Markus Kuhn wrote on 1999-10-29 11:19 UTC:
> It is actually a shame that when C's mbtowc() discovers a malformed UTF-8
> sequence, it cannot signal back how long this bad sequence is. For instance,
> I find it nicer to treat a UTF-8 sequence with the last byte missing as a
> single malformed sequence, not as a sequence of unexpected bytes. This
> is also how I understood the ISO 10646-1 UTF-8 definition text and what
> xterm implements.
> <http://www.cl.cam.ac.uk/~mgk25/ucs/ISO-10646-UTF-8.html>
I have done some reading in the ISO C standardand Am. 1, and concluded
that the API (mbtowc, mbstowcs, mbrtowc, mbsrtowcs, etc.) does not
provide any facility with which the UTF-8 decoder can signal how long a
single malformed UTF-8 sequence in the sense of ISO 10646-1 section R.7
is. This means, that a C program using mbtowc() or the like will always
have to treat a 4-byte UTF-8 sequence with the last byte missing just
like three separate 1-byte malformed sequences, as opposed to a single
malformed sequence.
The only choices that a C program has when it encounters a malformed
multi-byte sequence are the following:
a) Advance the string pointer until the first valid character is decoded
again. This would lead to any sequence of malformed sequences be treated
as a single malformed sequence
b) Advance the string pointer by one. This would lead to every single
byte in malformed sequences to be treated as a full malformed sequence.

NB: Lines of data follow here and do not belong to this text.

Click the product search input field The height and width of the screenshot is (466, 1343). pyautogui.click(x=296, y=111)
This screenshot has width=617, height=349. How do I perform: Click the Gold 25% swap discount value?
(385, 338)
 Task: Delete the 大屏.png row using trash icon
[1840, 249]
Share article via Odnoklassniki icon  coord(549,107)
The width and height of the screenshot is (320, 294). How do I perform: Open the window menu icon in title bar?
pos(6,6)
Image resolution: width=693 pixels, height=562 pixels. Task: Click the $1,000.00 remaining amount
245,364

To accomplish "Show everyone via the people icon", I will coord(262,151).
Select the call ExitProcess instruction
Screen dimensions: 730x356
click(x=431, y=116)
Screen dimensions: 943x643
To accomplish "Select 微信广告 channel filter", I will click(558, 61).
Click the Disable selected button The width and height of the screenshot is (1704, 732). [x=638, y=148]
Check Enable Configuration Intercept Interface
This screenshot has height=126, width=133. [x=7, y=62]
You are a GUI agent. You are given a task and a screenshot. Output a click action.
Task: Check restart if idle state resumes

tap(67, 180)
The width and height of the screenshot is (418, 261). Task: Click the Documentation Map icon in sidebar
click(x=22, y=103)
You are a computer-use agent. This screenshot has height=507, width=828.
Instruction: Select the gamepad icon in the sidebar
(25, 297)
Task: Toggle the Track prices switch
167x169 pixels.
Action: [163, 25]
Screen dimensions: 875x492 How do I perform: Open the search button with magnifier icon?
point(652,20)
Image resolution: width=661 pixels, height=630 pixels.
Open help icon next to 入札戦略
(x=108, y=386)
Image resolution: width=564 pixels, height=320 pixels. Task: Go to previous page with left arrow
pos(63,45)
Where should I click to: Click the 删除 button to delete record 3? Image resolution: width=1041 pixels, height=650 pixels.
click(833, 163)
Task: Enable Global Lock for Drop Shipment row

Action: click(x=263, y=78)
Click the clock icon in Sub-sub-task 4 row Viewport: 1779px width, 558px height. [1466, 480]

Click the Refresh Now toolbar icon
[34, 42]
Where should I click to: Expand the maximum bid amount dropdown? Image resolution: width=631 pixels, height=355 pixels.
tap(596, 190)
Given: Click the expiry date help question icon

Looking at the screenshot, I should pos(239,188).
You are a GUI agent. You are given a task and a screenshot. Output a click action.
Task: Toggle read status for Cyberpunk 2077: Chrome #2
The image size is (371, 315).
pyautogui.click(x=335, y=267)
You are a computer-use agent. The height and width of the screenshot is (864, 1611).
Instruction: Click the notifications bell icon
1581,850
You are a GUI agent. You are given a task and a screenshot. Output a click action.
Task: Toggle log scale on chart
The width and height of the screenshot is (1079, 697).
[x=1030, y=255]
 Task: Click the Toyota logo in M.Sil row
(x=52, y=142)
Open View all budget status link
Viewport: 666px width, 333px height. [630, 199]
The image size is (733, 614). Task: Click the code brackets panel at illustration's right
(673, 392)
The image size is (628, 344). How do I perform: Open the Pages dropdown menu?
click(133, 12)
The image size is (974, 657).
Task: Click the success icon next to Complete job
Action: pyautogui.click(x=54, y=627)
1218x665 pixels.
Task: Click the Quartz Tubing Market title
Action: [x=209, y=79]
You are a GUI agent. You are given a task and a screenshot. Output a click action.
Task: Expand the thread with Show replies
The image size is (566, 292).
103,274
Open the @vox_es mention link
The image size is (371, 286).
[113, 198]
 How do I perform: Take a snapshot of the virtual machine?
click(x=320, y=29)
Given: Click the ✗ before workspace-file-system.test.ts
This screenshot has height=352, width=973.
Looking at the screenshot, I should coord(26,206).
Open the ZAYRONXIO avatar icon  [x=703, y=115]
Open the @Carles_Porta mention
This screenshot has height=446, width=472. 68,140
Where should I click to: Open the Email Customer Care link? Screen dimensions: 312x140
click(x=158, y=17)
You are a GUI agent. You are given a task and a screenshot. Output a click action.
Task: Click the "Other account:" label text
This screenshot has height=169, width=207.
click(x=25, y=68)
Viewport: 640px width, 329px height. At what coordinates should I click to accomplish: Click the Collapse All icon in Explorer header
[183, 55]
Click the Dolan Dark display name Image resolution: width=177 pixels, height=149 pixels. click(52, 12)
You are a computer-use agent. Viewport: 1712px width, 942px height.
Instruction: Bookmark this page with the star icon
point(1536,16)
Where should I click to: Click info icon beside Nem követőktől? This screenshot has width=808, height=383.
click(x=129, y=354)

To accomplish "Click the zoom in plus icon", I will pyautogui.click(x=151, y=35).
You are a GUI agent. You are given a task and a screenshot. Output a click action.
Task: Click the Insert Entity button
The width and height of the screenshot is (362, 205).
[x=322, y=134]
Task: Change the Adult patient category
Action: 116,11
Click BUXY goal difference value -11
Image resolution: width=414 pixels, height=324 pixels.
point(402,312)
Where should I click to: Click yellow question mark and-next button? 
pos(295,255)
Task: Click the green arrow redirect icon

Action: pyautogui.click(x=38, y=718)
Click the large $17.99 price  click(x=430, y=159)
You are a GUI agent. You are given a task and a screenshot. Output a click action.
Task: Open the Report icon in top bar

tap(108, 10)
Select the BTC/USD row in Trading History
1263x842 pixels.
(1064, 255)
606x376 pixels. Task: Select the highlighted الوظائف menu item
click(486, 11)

There is however a simple way out of this:
The C library could implement the mbtowc() UTF-8 decoder, such that it
*NEVER* returns -1 to signal that it encountered a malformed sequence.
It could by convention just treat every malformed (and overlong) UTF-8
sequence just like a valid encoding of the REPLACEMENT CHARACTER. I like
the idea of having one error condition less to worry about, and it would
ensure that UTF-8 decoded wide character strings show exactly what also
xterm decodes. For a malformed UTF-8 sequence encoded as U+FFFD,
mbtowc() can return the length of the sequence and thereby jump over the
rest of a single malformed sequence, just like xterm does.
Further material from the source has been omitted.